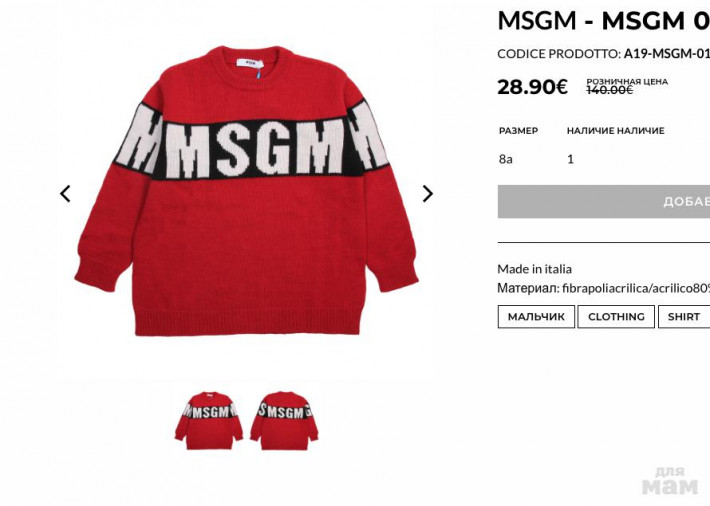Screen dimensions: 710x506
Task: Click the crossed-out 140.00€ retail price
Action: pos(609,90)
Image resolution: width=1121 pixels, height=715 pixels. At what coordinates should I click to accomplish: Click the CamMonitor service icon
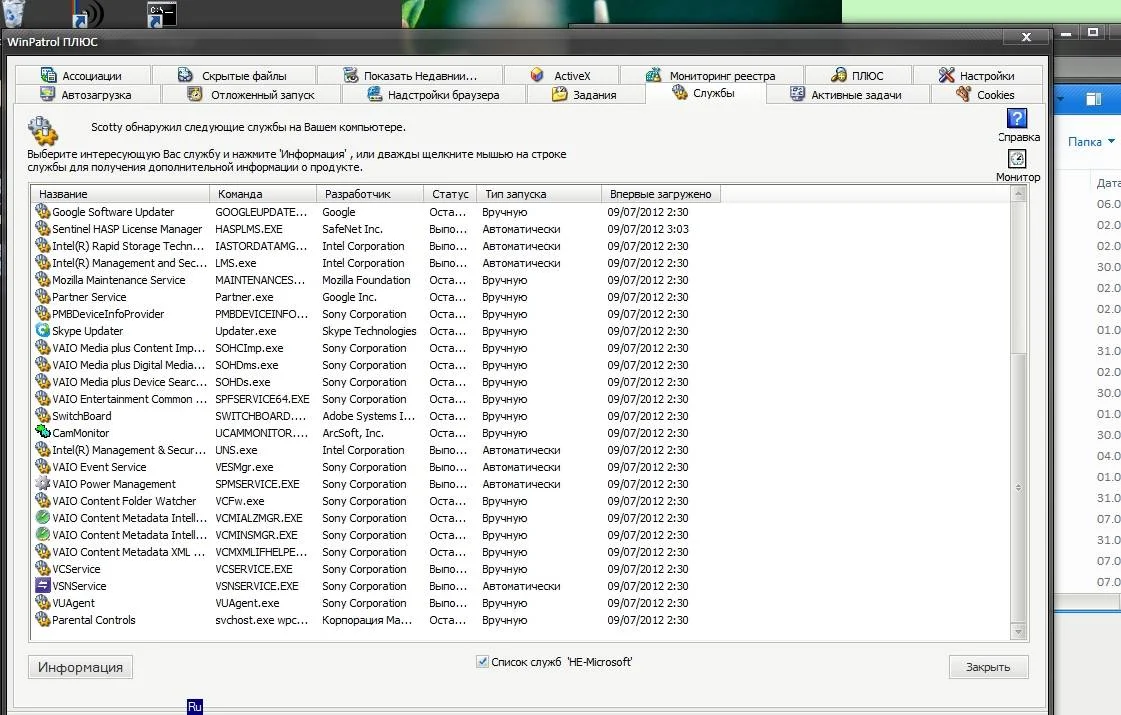tap(42, 433)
· · ·
| WHAT YOU NEED TO DO |
Each line from the one with "Image resolution: width=1121" to the end of the material needs to be output word for word, with no picture included.

| SOLVED EXERCISE |
Image resolution: width=1121 pixels, height=715 pixels. At what coordinates should I click to accomplish: Click the CamMonitor service icon
tap(42, 433)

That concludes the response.